╔══

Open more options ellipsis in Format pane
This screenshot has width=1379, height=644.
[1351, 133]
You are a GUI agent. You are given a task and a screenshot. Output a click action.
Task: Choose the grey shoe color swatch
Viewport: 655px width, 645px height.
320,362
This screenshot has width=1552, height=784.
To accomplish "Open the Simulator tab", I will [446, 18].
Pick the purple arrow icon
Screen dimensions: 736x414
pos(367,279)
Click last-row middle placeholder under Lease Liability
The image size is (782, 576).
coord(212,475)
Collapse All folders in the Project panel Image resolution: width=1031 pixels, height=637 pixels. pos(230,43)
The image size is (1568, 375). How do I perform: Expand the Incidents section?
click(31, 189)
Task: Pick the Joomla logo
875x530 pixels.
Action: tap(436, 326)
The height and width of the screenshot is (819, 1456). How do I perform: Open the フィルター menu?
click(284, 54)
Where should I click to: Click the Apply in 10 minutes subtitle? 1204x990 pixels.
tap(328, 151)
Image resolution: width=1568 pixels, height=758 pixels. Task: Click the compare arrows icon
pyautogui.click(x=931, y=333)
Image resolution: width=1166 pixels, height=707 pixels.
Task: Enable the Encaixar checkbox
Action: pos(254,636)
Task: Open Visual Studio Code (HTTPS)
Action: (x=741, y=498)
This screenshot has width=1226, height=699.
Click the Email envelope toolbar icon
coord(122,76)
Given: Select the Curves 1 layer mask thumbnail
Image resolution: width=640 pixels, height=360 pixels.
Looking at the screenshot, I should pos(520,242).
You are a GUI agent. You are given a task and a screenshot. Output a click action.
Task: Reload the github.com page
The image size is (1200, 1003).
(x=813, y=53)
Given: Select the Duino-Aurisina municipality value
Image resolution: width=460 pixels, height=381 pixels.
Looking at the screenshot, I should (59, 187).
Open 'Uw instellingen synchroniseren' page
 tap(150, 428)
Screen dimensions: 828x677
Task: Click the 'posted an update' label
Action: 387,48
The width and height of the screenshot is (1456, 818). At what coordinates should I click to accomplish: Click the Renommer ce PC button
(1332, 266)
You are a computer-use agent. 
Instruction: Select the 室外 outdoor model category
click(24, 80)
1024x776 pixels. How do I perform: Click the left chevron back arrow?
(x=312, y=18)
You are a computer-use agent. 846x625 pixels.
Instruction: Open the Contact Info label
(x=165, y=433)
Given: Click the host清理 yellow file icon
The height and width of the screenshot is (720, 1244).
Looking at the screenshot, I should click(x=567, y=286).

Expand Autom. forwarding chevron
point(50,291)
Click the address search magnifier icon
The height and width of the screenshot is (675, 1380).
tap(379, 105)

╚══

Обновите строки материала от строки с "Given: Click the host清理 yellow file icon" до конца материала включительно, заменив "magnifier" на "lens" и больше ничего не меняя. Выведите только эти строки.

Given: Click the host清理 yellow file icon
The height and width of the screenshot is (720, 1244).
Looking at the screenshot, I should click(x=567, y=286).

Expand Autom. forwarding chevron
point(50,291)
Click the address search lens icon
The height and width of the screenshot is (675, 1380).
tap(379, 105)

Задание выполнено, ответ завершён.